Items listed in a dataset
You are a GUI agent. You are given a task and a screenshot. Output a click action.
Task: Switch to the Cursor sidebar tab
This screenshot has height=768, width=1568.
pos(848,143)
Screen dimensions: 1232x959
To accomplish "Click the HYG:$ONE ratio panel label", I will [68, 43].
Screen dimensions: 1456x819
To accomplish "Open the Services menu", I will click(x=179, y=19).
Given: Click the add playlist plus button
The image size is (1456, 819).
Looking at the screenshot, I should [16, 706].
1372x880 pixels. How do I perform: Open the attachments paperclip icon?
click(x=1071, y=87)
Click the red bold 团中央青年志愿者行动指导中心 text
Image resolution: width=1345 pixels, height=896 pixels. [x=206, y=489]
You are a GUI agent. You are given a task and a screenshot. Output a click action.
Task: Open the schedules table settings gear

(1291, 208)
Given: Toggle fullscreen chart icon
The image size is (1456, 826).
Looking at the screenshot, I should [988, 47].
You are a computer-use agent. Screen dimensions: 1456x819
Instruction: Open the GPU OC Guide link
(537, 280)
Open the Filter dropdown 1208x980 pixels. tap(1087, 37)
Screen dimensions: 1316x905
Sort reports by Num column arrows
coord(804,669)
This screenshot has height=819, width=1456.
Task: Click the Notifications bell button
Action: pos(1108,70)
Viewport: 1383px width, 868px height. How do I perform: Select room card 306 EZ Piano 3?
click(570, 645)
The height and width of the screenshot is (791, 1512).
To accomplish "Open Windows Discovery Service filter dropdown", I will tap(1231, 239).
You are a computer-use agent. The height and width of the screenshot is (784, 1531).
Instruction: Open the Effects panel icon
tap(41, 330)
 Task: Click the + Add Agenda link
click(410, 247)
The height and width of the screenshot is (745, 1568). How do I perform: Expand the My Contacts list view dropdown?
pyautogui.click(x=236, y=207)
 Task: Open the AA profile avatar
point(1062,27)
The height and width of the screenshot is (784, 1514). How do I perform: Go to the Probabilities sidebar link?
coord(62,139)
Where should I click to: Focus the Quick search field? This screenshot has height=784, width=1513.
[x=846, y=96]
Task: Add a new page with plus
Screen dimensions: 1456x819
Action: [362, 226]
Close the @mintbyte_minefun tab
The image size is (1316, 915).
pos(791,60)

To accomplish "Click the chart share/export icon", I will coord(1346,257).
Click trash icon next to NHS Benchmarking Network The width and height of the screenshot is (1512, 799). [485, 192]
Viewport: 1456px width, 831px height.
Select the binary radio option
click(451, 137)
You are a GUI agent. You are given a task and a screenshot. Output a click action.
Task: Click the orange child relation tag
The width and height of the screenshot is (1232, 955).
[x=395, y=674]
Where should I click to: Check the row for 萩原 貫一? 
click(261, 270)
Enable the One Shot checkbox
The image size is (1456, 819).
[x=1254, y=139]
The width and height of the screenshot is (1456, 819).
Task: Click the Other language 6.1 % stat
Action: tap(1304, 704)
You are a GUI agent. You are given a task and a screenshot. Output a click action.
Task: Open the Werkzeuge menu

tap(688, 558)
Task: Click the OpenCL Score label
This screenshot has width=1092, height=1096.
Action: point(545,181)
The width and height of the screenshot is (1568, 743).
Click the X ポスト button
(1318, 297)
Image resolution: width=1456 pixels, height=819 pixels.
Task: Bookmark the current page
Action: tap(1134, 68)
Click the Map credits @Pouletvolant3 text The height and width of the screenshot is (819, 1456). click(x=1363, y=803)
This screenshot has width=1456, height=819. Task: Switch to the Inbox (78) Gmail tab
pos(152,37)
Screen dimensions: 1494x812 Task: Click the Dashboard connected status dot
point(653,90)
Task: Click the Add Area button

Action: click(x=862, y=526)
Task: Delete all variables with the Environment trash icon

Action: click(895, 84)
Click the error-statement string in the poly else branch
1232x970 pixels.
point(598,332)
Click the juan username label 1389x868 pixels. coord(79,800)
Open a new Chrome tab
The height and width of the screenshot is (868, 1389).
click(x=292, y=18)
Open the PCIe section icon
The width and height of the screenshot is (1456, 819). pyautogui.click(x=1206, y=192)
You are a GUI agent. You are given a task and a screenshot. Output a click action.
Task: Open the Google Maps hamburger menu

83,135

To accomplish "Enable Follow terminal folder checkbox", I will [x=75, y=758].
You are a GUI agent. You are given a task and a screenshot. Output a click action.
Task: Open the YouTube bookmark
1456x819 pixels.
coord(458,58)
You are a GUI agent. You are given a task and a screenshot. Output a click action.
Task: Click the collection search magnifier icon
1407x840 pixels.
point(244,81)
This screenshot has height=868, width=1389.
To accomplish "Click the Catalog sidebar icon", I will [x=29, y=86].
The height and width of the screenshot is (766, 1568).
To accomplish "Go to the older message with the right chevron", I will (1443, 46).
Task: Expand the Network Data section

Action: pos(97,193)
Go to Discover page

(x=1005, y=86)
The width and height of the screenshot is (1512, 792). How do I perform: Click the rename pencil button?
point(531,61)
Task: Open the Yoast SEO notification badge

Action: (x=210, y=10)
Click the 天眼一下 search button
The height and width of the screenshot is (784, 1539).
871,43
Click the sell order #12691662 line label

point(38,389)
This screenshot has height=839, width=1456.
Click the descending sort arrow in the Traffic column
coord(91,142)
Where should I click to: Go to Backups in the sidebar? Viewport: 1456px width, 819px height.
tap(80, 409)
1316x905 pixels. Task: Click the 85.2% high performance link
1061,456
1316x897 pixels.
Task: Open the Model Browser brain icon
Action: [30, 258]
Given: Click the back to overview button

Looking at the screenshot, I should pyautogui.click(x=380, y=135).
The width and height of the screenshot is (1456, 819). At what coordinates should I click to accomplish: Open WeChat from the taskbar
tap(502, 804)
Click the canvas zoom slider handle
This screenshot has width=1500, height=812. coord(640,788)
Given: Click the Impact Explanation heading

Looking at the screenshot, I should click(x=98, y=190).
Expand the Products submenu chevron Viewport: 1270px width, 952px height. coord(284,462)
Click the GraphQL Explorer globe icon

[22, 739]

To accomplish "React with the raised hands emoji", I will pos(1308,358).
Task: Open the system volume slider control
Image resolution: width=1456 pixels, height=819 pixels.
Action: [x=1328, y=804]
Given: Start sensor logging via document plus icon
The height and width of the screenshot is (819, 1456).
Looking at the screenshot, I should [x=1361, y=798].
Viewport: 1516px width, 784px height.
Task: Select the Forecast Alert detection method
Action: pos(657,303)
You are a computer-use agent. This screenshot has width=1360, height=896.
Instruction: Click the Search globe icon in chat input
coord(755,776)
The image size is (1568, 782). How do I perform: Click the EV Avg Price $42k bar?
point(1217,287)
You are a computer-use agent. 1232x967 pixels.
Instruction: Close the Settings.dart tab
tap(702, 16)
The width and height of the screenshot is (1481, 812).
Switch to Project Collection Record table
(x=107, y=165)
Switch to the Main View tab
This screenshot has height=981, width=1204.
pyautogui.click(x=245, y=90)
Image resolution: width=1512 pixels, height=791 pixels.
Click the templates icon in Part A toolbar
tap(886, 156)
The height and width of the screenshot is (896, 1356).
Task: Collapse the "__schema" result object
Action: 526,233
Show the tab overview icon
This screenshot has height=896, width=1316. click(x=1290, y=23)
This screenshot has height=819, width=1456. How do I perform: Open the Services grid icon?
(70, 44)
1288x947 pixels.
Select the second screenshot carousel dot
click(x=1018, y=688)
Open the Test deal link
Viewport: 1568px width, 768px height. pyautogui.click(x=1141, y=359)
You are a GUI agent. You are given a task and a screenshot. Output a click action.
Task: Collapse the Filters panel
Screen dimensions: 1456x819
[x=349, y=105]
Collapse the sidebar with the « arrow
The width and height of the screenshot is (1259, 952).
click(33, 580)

• [What you are asked to do]: Using the records above, report each line that contains the word "plus" by copying it.

• [Reply to the exercise]:
Given: Click the add playlist plus button
Task: Add a new page with plus
Given: Start sensor logging via document plus icon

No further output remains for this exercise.